DOCUMENT SEGMENT -
Built by Midwest Finishing Systems, Inc. (Mishawaka, IN), each line features a five-stage washer/iron phosphate pretreatment; two powder booths, one for orange (or red) and one for black; and a gas-fired curing oven. Pretreatment chemistry is supplied by Nalco Chemical Co. (Naperville, IL), the powder supplier is Valspar Corp. (Minneapolis, MN), and Nordson Corporation, Industrial Coating Systems (Amherst, OH), built the booths, spray guns and gun controls.
The first of the four lines was installed in the spring of 2006, with the other three following over the next six months or so. “System 2 followed pretty closely on the heels of System 1,” Kriz recalls. “But we had some time to look at what we did right and wrong on System 1, then sit down with our suppliers and work out some of the bugs. Systems 3 and 4 went in pretty smoothly.”
The finishing process begins when an operator hangs a pair of racks on the conveyor. Parts come from fabrication on racks with detachable wheels. The powder line operator ensures that the racks hit conveyor hooks—there’s no lifting required. A few feet later the conveyor ramps up and the operator removes the wheels.
Standardized racks—or, more accurately, racks built on a standardized frame but with adjustable hooks to handle a variety of parts—are one of the keys to making the system work, according to senior manufacturing leader Pat Patton. “We have two basic rack styles for snow throwers. For lawn and garden equipment, there are more, but they all use the same basic framework,” he says.
The wash system consists of five stages: alkaline cleaner, rinse with reverse-osmosis (RO) water, iron phosphate, and two more RO rinses. The cleaner stage runs at 150°F, the phosphate at 135°F. Ariens uses no sealer on these newer paint systems, making preventive maintenance and use of RO water critical, according to Patton.
“We have a pretty strict PM schedule, especially for pretreatment,” Patton says. “We run the cleaner and phosphate for about 800 hr, then dump and recharge. Conductivity in the rinse tanks is critical to meeting our salt-spray specifications.” The RO system can produce up to 6.5 gpm of RO water, held in a 2,000-gal tank.
After a trip through a drying oven, parts enter the powder room where the conveyor splits to allow racks to go into the proper booth according to color. Powder application is via a combination of six fixed guns and an operator who focuses on surfaces that the automatic guns can’t quite reach.
“Fixed guns are located just inside the booth entrance to allow the operators adequate time to paint,” Patton says. “Basically, our painters know where they need to hit—part internal surfaces, crevices, and other tough spots. At full capacity they have 90 sec to paint.”
Ariens aims for a film build of 2–3 mils for black parts and 3–4 mils for orange and red components. According to Patton, first-pass transfer efficiency is 90-95%, and the company recycles powder.
In keeping with the lines’ compact design, there’s only about 8 ft between the paint booth exit and the entrance to the curing oven, where parts bake for 22 min at 385°F. “We’re working with the temperature,” Patton says. “When we first started, it was 400°. So we’ve been able to dial it down about 15°, saving energy while maintaining our quality standards.”

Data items
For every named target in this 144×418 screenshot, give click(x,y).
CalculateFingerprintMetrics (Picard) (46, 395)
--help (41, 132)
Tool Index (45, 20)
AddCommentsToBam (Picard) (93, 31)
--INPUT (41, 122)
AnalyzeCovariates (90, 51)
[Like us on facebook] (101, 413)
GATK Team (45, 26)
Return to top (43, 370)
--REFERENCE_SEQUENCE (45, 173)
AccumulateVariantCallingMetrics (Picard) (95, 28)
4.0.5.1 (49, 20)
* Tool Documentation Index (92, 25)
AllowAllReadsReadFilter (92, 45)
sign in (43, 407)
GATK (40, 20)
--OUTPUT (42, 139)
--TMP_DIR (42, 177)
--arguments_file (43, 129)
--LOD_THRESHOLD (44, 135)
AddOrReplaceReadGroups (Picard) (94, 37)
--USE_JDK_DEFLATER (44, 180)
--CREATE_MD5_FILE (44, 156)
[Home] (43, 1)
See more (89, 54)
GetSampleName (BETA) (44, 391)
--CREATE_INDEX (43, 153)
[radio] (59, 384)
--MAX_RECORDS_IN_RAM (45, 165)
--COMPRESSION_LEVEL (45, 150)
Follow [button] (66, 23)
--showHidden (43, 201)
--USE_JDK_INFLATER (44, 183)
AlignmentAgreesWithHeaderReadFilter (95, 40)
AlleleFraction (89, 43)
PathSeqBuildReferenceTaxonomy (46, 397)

LIST OF TASKS -
- A) In the article on the powder finishing lines, how long and at what temperature do parts bake in the curing oven?
- B) Write the next part of the article on the powder finishing lines, picking up after its last sentence.

ANSWERS BY TASK -
- A) 22 minutes at 385°F.

- B)
In-house quality monitoring includes checking film builds as well as other performance tests. Parts that are too light are re-run. Heavy parts are either buffed and re-run or sent out for burn-off before re-processing. “But I haven’t sent many parts to burn-off recently,” Patton says.
Working Out the Bugs
The past year has been a busy one for Patton, Kriz and the rest of Ariens’ finishing crew. Commissioning four new powder lines while keeping up with production demands was a challenge, but both men feel the lines are operating close to the original concept.
“Last year was tough,” Patton says. “We couldn’t start the lines up fast enough, and once we got them going we ran all four pretty much full-bore for a couple of months.”
This year Ariens is projecting slightly lower production volumes, which Kriz says will enable further tweaking of the powder process and leveling of production loads. “The systems and process are getting closer to working the way we designed them to,” he says. “This year we will be operating very close to what our original vision was.”
Speaking of visions, Kriz would like to see a similar type of system implemented in Ariens’ other plant in the next few years. “I think everyone agrees that focusing on lean and trying to continually improve our process would be best supported by having a powder line for consumer and a line for commercial ride-on products in Plant 1,” he says.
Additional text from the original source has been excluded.